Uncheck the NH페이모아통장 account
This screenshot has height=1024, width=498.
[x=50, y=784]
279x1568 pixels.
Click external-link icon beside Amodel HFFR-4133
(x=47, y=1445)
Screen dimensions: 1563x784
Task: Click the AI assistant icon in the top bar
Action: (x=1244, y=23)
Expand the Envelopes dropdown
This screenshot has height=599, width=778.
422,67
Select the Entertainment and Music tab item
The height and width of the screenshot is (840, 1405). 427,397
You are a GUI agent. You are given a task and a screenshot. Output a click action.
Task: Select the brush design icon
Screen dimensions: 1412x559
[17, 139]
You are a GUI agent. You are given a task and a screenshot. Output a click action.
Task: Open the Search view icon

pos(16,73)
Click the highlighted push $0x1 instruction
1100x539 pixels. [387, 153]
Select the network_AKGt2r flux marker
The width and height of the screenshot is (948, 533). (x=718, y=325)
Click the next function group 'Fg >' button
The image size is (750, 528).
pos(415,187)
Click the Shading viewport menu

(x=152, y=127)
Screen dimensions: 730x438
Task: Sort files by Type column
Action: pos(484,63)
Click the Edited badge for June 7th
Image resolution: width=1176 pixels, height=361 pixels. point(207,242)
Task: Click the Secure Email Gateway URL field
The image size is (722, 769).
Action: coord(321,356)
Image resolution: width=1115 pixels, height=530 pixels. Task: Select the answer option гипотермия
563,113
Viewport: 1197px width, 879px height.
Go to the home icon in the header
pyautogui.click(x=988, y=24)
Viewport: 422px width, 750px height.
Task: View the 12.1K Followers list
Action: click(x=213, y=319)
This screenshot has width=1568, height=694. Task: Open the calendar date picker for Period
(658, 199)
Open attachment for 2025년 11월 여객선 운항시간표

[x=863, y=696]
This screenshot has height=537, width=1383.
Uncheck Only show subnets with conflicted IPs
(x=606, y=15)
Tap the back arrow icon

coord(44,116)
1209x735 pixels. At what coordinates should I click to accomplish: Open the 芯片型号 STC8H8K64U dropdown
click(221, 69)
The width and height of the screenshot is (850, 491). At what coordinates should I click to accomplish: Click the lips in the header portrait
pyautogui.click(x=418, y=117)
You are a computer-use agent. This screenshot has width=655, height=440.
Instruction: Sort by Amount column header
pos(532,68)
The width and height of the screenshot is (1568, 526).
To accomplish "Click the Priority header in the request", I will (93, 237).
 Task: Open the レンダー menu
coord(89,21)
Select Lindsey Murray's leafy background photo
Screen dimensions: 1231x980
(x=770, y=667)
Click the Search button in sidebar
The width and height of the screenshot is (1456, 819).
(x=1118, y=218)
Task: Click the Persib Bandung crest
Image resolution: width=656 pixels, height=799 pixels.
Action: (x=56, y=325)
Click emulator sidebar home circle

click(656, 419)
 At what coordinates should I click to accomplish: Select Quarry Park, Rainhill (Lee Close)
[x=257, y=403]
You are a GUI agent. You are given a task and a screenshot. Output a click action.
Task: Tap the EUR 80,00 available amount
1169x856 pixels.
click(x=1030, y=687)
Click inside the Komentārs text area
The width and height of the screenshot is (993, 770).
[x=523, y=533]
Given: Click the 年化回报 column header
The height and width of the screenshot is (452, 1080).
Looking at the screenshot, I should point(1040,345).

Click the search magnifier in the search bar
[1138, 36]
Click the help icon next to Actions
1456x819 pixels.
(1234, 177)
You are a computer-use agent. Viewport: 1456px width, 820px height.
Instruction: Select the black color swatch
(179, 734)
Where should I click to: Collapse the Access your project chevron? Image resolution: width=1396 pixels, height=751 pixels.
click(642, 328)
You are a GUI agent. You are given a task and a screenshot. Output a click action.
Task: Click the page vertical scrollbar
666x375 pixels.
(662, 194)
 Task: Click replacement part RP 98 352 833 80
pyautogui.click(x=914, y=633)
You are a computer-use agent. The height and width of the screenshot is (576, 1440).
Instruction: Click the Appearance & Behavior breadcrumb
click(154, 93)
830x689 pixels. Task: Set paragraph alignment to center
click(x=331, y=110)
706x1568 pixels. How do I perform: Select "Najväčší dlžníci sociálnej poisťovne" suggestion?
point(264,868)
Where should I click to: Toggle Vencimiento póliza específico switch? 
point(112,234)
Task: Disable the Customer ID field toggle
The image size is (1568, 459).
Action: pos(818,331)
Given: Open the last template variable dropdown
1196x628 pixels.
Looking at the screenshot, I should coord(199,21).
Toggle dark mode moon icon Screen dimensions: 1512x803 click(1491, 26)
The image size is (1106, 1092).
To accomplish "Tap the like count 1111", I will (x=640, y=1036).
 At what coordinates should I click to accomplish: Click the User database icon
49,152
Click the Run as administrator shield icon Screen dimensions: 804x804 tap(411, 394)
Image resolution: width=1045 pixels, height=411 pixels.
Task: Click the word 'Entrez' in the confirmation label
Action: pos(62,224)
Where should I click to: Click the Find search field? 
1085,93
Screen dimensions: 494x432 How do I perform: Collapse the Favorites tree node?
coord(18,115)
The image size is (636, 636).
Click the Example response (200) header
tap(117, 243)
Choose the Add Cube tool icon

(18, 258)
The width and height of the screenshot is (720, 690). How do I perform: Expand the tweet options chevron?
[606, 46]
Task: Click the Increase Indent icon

* * * * *

> **Task**: Copy out each entry exactly, leaving nothing out.

> **Task output**:
Uncheck the NH페이모아통장 account
This screenshot has height=1024, width=498.
[x=50, y=784]
279x1568 pixels.
Click external-link icon beside Amodel HFFR-4133
(x=47, y=1445)
Screen dimensions: 1563x784
Task: Click the AI assistant icon in the top bar
Action: (x=1244, y=23)
Expand the Envelopes dropdown
This screenshot has height=599, width=778.
422,67
Select the Entertainment and Music tab item
The height and width of the screenshot is (840, 1405). 427,397
You are a GUI agent. You are given a task and a screenshot. Output a click action.
Task: Select the brush design icon
Screen dimensions: 1412x559
[17, 139]
You are a GUI agent. You are given a task and a screenshot. Output a click action.
Task: Open the Search view icon

pos(16,73)
Click the highlighted push $0x1 instruction
1100x539 pixels. [387, 153]
Select the network_AKGt2r flux marker
The width and height of the screenshot is (948, 533). (x=718, y=325)
Click the next function group 'Fg >' button
The image size is (750, 528).
pos(415,187)
Click the Shading viewport menu

(x=152, y=127)
Screen dimensions: 730x438
Task: Sort files by Type column
Action: pos(484,63)
Click the Edited badge for June 7th
Image resolution: width=1176 pixels, height=361 pixels. point(207,242)
Task: Click the Secure Email Gateway URL field
The image size is (722, 769).
Action: coord(321,356)
Image resolution: width=1115 pixels, height=530 pixels. Task: Select the answer option гипотермия
563,113
Viewport: 1197px width, 879px height.
Go to the home icon in the header
pyautogui.click(x=988, y=24)
Viewport: 422px width, 750px height.
Task: View the 12.1K Followers list
Action: click(x=213, y=319)
This screenshot has width=1568, height=694. Task: Open the calendar date picker for Period
(658, 199)
Open attachment for 2025년 11월 여객선 운항시간표

[x=863, y=696]
This screenshot has height=537, width=1383.
Uncheck Only show subnets with conflicted IPs
(x=606, y=15)
Tap the back arrow icon

coord(44,116)
1209x735 pixels. At what coordinates should I click to accomplish: Open the 芯片型号 STC8H8K64U dropdown
click(221, 69)
The width and height of the screenshot is (850, 491). At what coordinates should I click to accomplish: Click the lips in the header portrait
pyautogui.click(x=418, y=117)
You are a computer-use agent. This screenshot has width=655, height=440.
Instruction: Sort by Amount column header
pos(532,68)
The width and height of the screenshot is (1568, 526).
To accomplish "Click the Priority header in the request", I will (93, 237).
 Task: Open the レンダー menu
coord(89,21)
Select Lindsey Murray's leafy background photo
Screen dimensions: 1231x980
(x=770, y=667)
Click the Search button in sidebar
The width and height of the screenshot is (1456, 819).
(x=1118, y=218)
Task: Click the Persib Bandung crest
Image resolution: width=656 pixels, height=799 pixels.
Action: (x=56, y=325)
Click emulator sidebar home circle

click(656, 419)
 At what coordinates should I click to accomplish: Select Quarry Park, Rainhill (Lee Close)
[x=257, y=403]
You are a GUI agent. You are given a task and a screenshot. Output a click action.
Task: Tap the EUR 80,00 available amount
1169x856 pixels.
click(x=1030, y=687)
Click inside the Komentārs text area
The width and height of the screenshot is (993, 770).
[x=523, y=533]
Given: Click the 年化回报 column header
The height and width of the screenshot is (452, 1080).
Looking at the screenshot, I should point(1040,345).

Click the search magnifier in the search bar
[1138, 36]
Click the help icon next to Actions
1456x819 pixels.
(1234, 177)
You are a computer-use agent. Viewport: 1456px width, 820px height.
Instruction: Select the black color swatch
(179, 734)
Where should I click to: Collapse the Access your project chevron? Image resolution: width=1396 pixels, height=751 pixels.
click(642, 328)
You are a GUI agent. You are given a task and a screenshot. Output a click action.
Task: Click the page vertical scrollbar
666x375 pixels.
(662, 194)
 Task: Click replacement part RP 98 352 833 80
pyautogui.click(x=914, y=633)
You are a computer-use agent. The height and width of the screenshot is (576, 1440).
Instruction: Click the Appearance & Behavior breadcrumb
click(154, 93)
830x689 pixels. Task: Set paragraph alignment to center
click(x=331, y=110)
706x1568 pixels. How do I perform: Select "Najväčší dlžníci sociálnej poisťovne" suggestion?
point(264,868)
Where should I click to: Toggle Vencimiento póliza específico switch? 
point(112,234)
Task: Disable the Customer ID field toggle
The image size is (1568, 459).
Action: pos(818,331)
Given: Open the last template variable dropdown
1196x628 pixels.
Looking at the screenshot, I should coord(199,21).
Toggle dark mode moon icon Screen dimensions: 1512x803 click(1491, 26)
The image size is (1106, 1092).
To accomplish "Tap the like count 1111", I will (x=640, y=1036).
 At what coordinates should I click to accomplish: Click the User database icon
49,152
Click the Run as administrator shield icon Screen dimensions: 804x804 tap(411, 394)
Image resolution: width=1045 pixels, height=411 pixels.
Task: Click the word 'Entrez' in the confirmation label
Action: pos(62,224)
Where should I click to: Click the Find search field? 
1085,93
Screen dimensions: 494x432 How do I perform: Collapse the Favorites tree node?
coord(18,115)
The image size is (636, 636).
Click the Example response (200) header
tap(117, 243)
Choose the Add Cube tool icon

(18, 258)
The width and height of the screenshot is (720, 690). How do I perform: Expand the tweet options chevron?
[606, 46]
Task: Click the Increase Indent icon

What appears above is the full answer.